Para sahabat berkata: ‘Bagaimana ditunjukkan kepadamu sedangkan engkau telah menjadi tanah?’ Nabi lalu bersabda: ‘Sesungguhnya Allah mengharamkan bumi untuk memakan jasad para Nabi’.”

(HR Abu Da wud, Ibnu Majah, An-Nasa’i) “Keistimewaan lain hari Jumat adalah saat-saat dikabulkannya doa, yaitu saat-saat terakhir setelah salat asar (seperti yang dijelaskan dalam banyak hadis) atau di antara duduknya imam di atas mimbar saat ber - khutbah Jumat sampai salat se - lesai ditunaikan,” jelasnya.
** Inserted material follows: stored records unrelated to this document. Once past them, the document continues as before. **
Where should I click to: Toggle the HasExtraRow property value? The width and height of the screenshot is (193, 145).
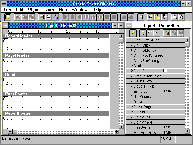coord(174,132)
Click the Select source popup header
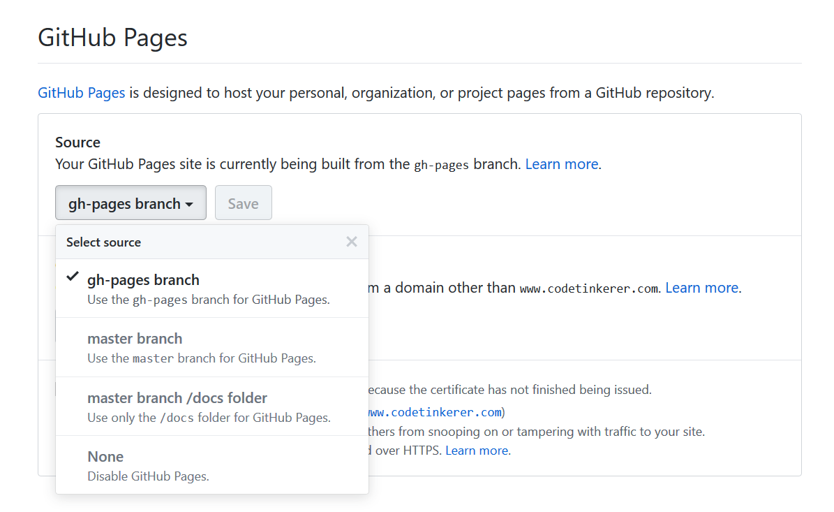The image size is (834, 512). [x=103, y=242]
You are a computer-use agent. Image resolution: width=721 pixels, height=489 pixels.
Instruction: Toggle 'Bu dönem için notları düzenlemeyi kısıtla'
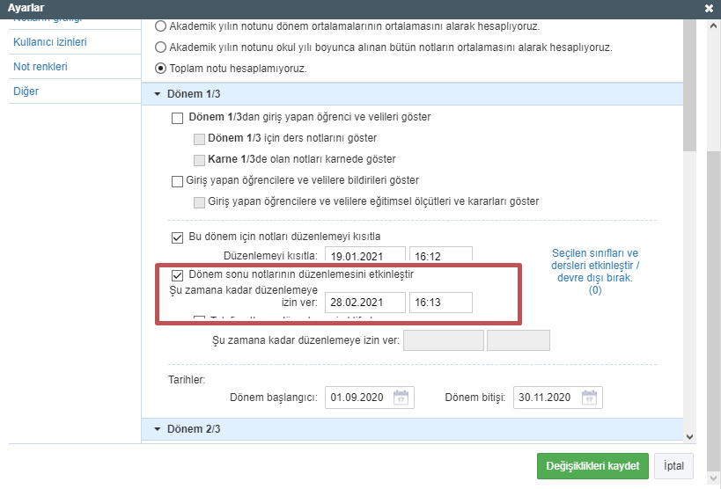click(177, 236)
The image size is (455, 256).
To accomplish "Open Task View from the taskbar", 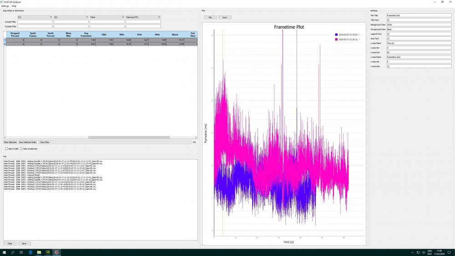I will (21, 252).
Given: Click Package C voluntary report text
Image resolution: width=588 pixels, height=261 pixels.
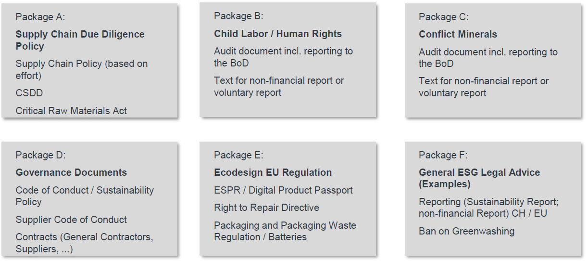Looking at the screenshot, I should [484, 87].
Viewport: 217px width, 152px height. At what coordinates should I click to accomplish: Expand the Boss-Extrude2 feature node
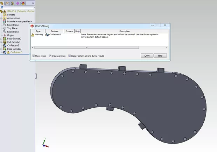click(x=1, y=38)
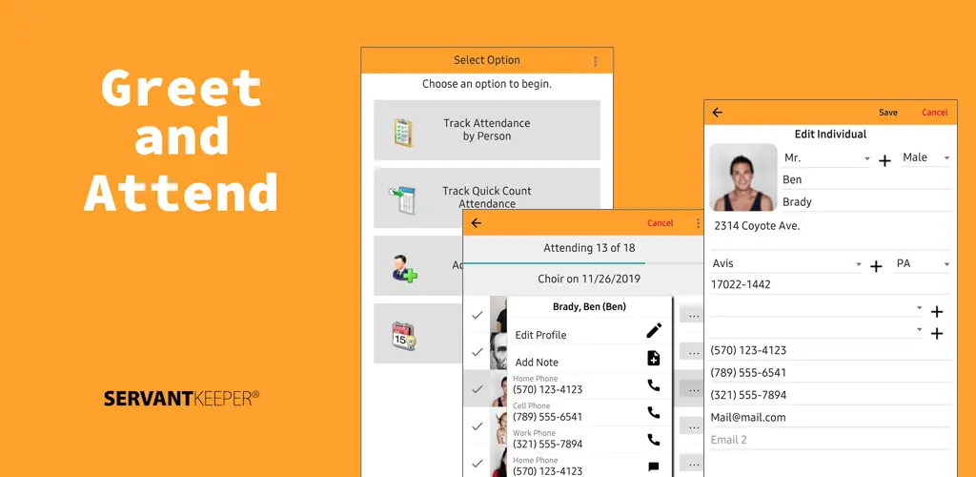Screen dimensions: 976x477
Task: Tap the Track Quick Count Attendance icon
Action: pos(403,200)
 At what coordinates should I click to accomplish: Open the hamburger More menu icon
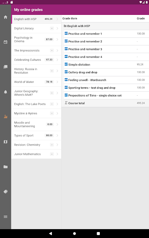pyautogui.click(x=6, y=217)
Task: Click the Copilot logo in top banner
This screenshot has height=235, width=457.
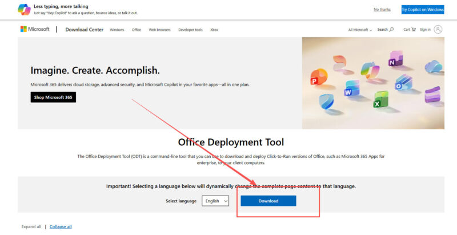Action: pos(24,9)
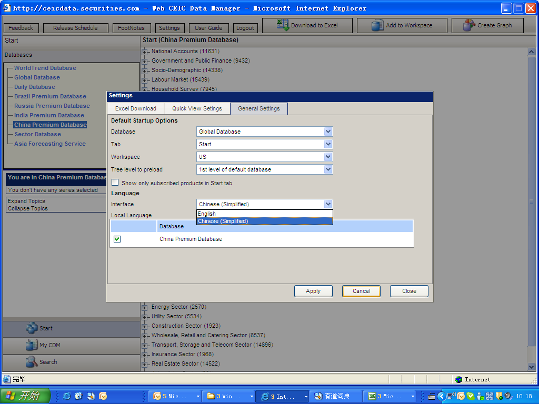Image resolution: width=539 pixels, height=404 pixels.
Task: Click the Add to Workspace icon
Action: (x=378, y=25)
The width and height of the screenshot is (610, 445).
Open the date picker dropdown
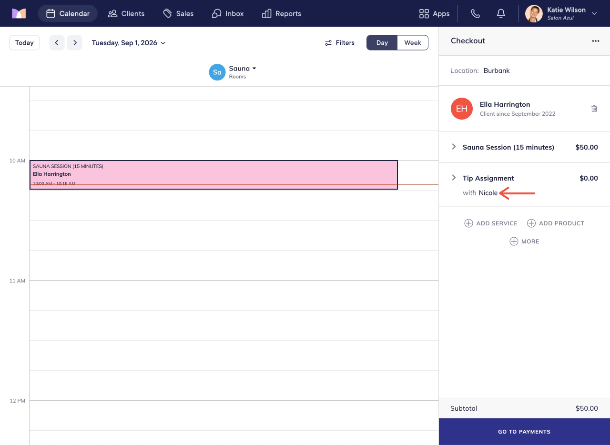coord(129,43)
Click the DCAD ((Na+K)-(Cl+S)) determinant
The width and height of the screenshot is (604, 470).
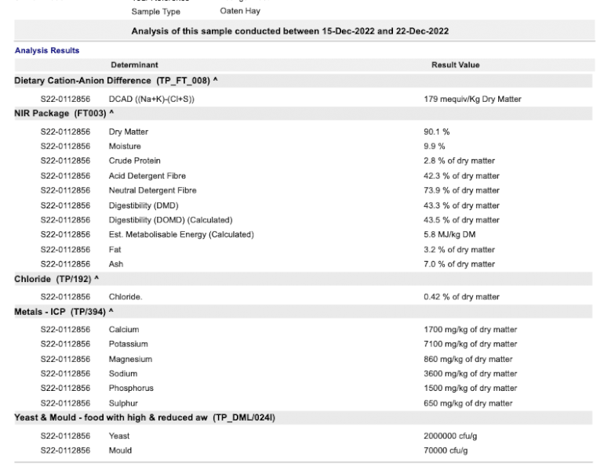[x=151, y=99]
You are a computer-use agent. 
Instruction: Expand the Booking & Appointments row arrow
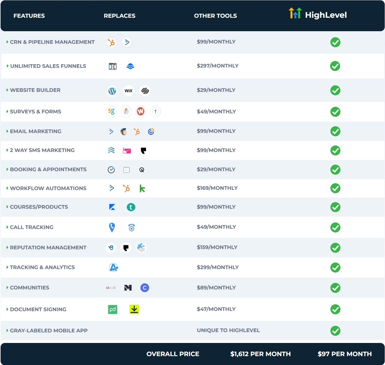click(x=7, y=169)
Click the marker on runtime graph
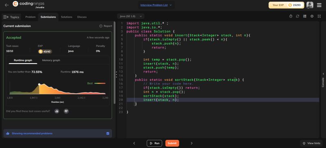This screenshot has height=148, width=326. [x=39, y=84]
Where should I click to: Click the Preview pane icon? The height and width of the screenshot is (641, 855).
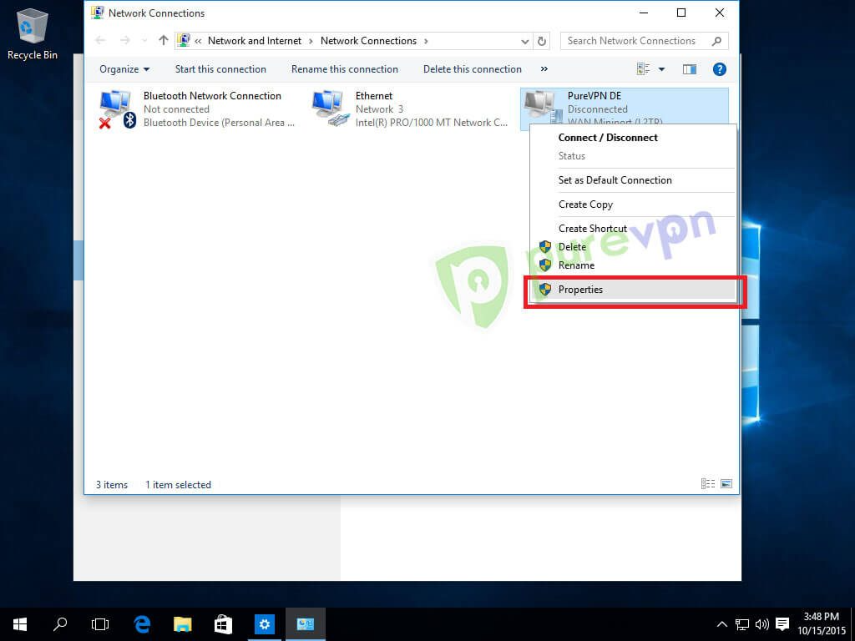pyautogui.click(x=690, y=68)
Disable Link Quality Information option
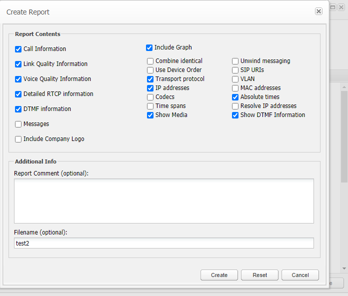The image size is (348, 296). tap(19, 64)
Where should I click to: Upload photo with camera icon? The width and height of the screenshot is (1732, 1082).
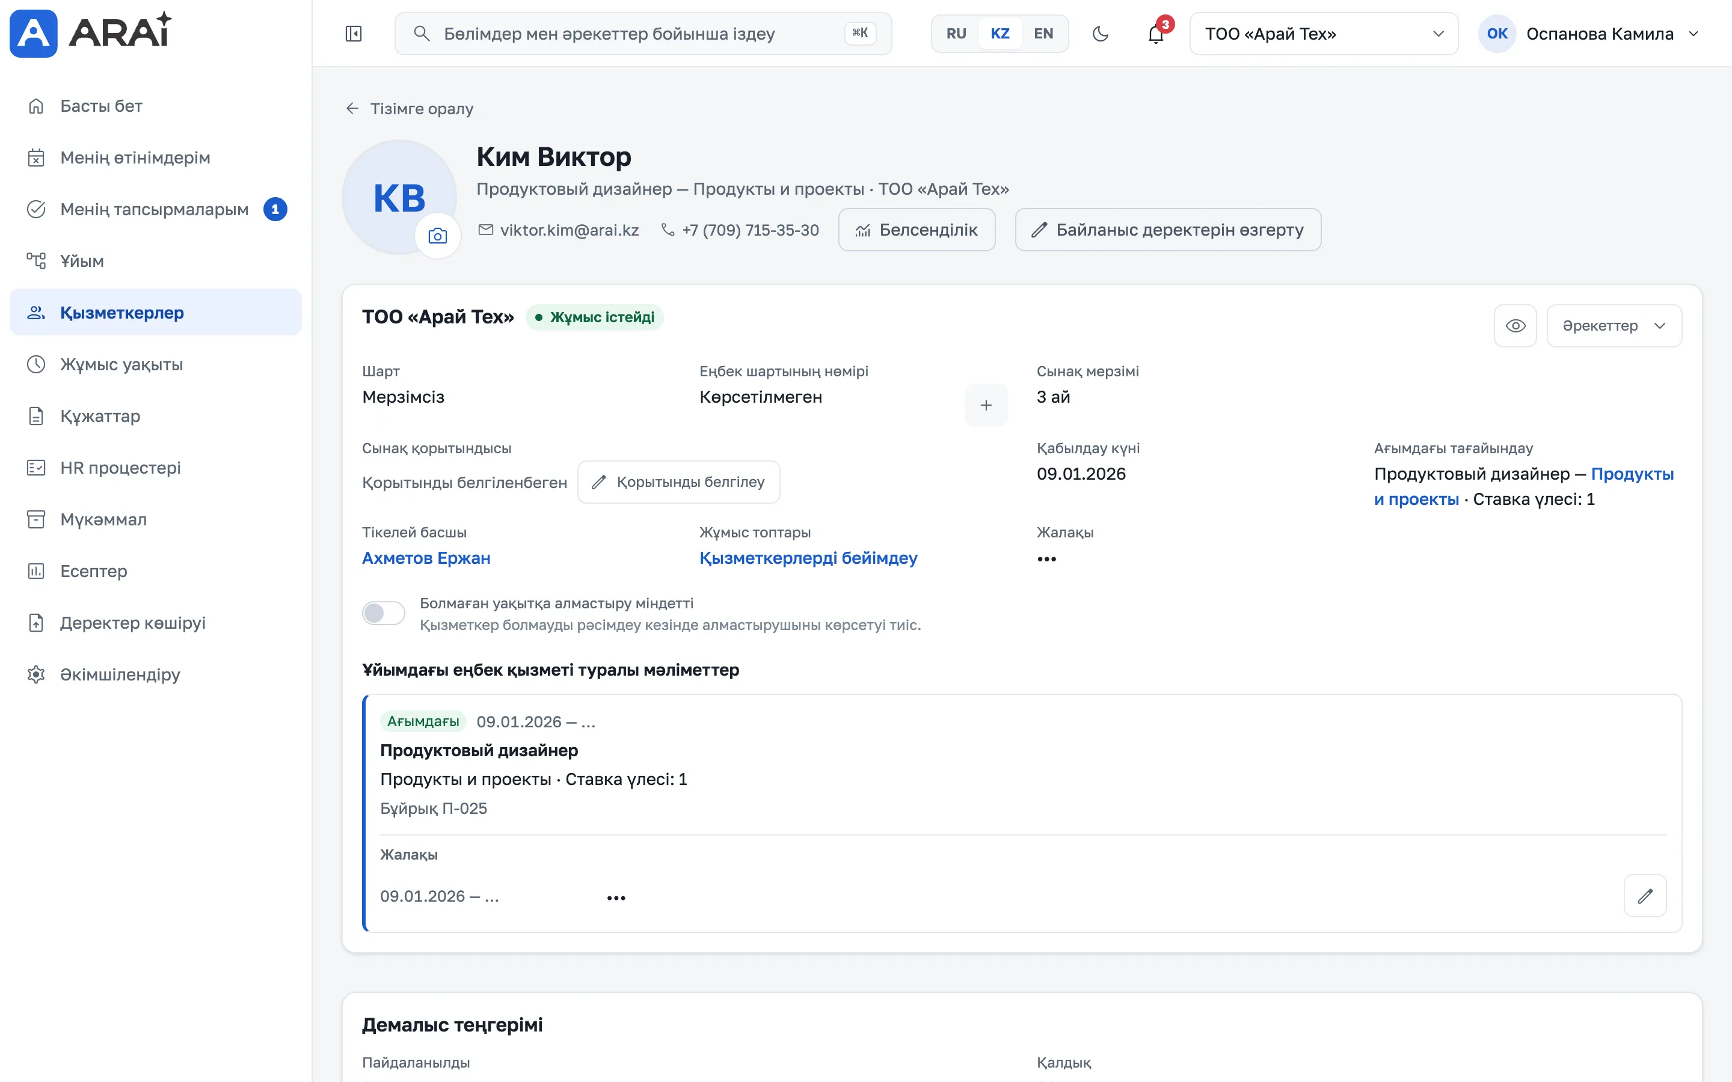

Dia juga mengatakan, Allah mengkhususkan hari Jumat ini hanya bagi kaum muslimin dari seluruh kaum dari umat-umat terdahulu. Di dalamnya banyak rahasia dan keutamaan yang datangnya langsung dari Allah.

Dosen Ushuludin di Universitas Darussalam Gontor, Ahmad Fardi Saifuddin, saat dihubungi KORAN SINDO menyatakan,“Dalam Alquran sendiri satu-satunya nama hari yang dijadikan sebagai nama surat hanyalah nama hari Jumat. Sebab di dalamnya terdapat ayat yang mensyariatkan kewajiban salat Jumat.”

Menurut dia, mufasir yang juga ahli hadis, Al Qurtuby, menyebutkan adanya riwayat yang menyatakan bahwa adanya penyebutan istilah Jum’ah itu karena ada kata jama’a dalam bahasa Arab yang berarti mengumpulkan dan selanjutnya dimaknai sebagai berkumpulnya manusia (di hari itu) untuk menunaikan salat.

Lalu istilah ini digunakan untuk penamaan hari dilaksanakannya syariat tersebut. “Pada sejarahnya, istilah Jumat sebenarnya bisa dikatakan sebagai bentuk dari Islamisasi istilah dari nama sebelumnya.

“Al Qurtuby juga menyebutkan riwayat yang menunjukkan adanya perubahan penggunaan nama hari dari masyarakat di zaman jahiliah yang menyebutnya sebagai hari Arubah,” jelasnya.

Farid menjelaskan, dalam tradisinya, masyarakat Arab jahiliyah menghabiskan waktu dengan pekerjaan masing-masing pada hari pertama (Ahad) hingga hari kelima (Kamis), lalu berpesta dengan hasilnya pada hari Arubah tadi.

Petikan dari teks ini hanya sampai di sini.